Aster pointed to a series of Easter eggs in the “background” of the film that “tell a whole other story that nobody has brought to me yet” as proof of the feature not fully resonating with audiences.

“That’s frustrating because you take the time to put them there and you wonder who’s going to catch them,” Aster said. “When you make a film like this, it feels in some ways like you’re just pulling yourself inside out. With this film especially as it came out, I felt very protective of it. I’ve said this before, but it’s absolutely my favorite of my own films and I think the furthest I’ve been able to go.”

“Beau Is Afraid” was filmed on a $35 million budget and grossed $10 million at the domestic box office.
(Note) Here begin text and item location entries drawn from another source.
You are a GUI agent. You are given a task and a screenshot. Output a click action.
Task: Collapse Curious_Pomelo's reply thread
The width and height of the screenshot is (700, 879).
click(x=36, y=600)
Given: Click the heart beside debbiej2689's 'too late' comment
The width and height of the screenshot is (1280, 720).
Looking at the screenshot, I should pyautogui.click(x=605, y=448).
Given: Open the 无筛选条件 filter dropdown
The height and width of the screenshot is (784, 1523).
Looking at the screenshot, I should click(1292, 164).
“I always knew the film was going to be polarizing and it’s designed to be divisive,” Aster said. “The film shape-shifts a lot, and the film has something of hostility toward traditional narrative structure. It was always important to me that the film be about a character who does not change, so already, this is something that’s going to alienate certain people and it’s designed to alienate certain people. The length is part of that. That was certainly something that I had to fight for, and to the credit of A24 who had a lot invested in the film, they really allowed me to make the film I wanted to make.”
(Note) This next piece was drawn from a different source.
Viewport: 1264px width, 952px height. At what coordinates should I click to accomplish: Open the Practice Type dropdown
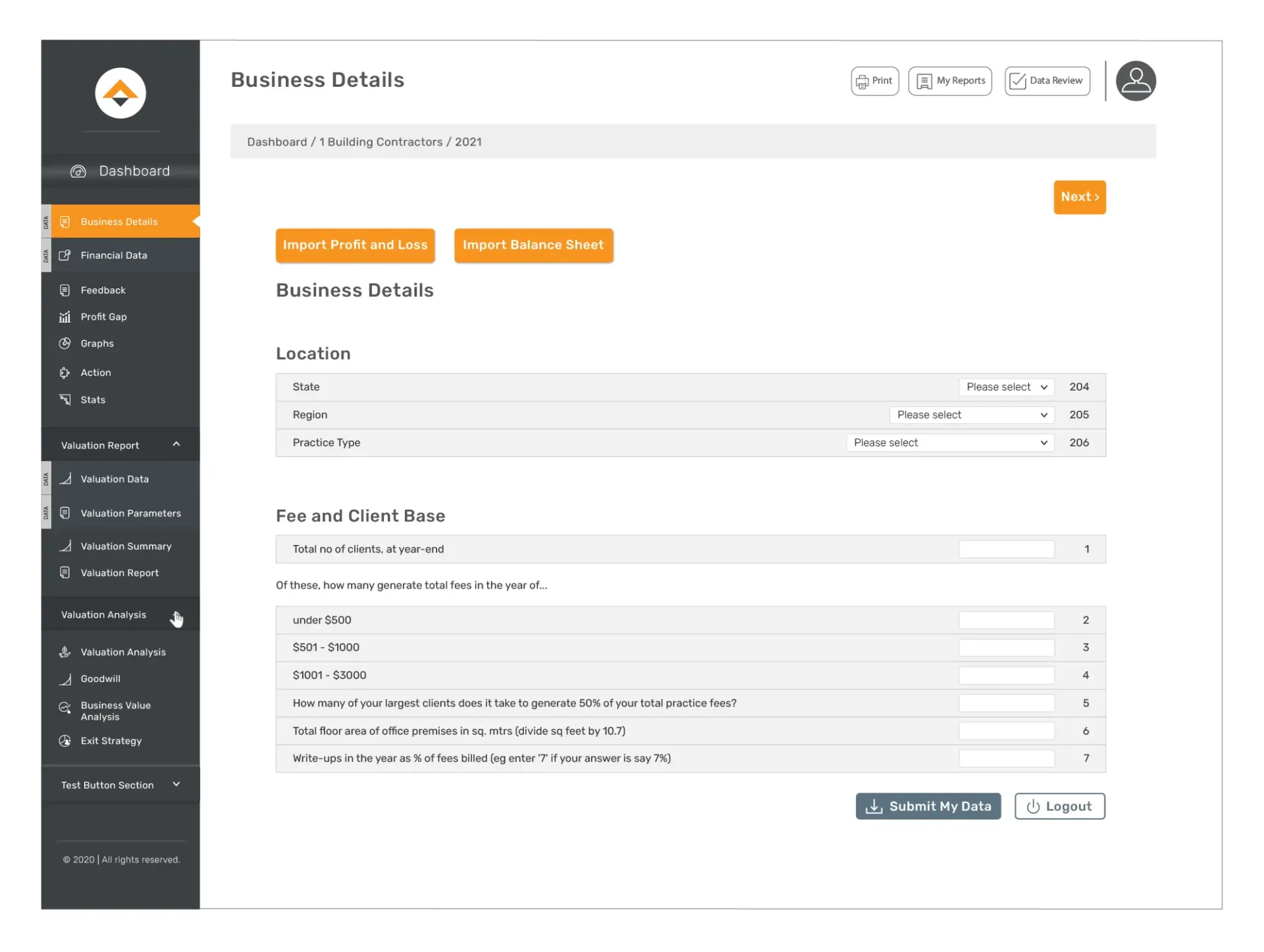click(x=949, y=442)
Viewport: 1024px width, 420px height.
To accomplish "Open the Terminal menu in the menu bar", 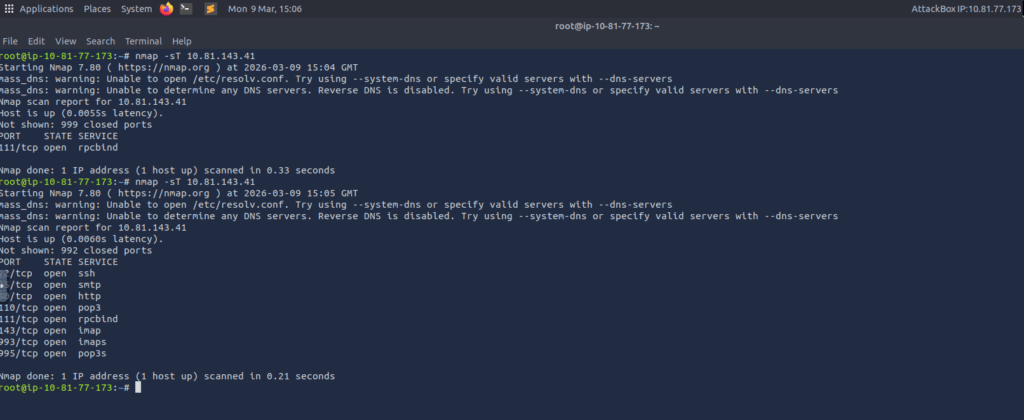I will click(x=144, y=40).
He added, “I’m really pleased with the shape of the film and proud of it. When you’re making a film like that, you’re very excited by the idea of dividing people, but then it comes out and it divides people, and then you realize, ‘Oh, wait a minute. This is also functioning as a deterrent for people to even go see it.’”

Aster continued, “I fantasize about there having been a time during which a film like this might’ve come out and divided audiences, and it would’ve made people excited to go to the theater in order to determine how they felt themselves, as opposed to just people hearing, ‘Oh, the response is all over the board, so I’m not going to bother.’ I knew this film was going to have people hating it or hopefully loving it, and I was hoping that the draw of a debate would be greater, as opposed to the response being something that would ultimately push people away from giving it a shot. So, the film will always be polarizing, but I just hope that people keep finding it.”

Aster is reuniting with “Beau Is Afraid” actor Phoenix for his fourth film, a Western.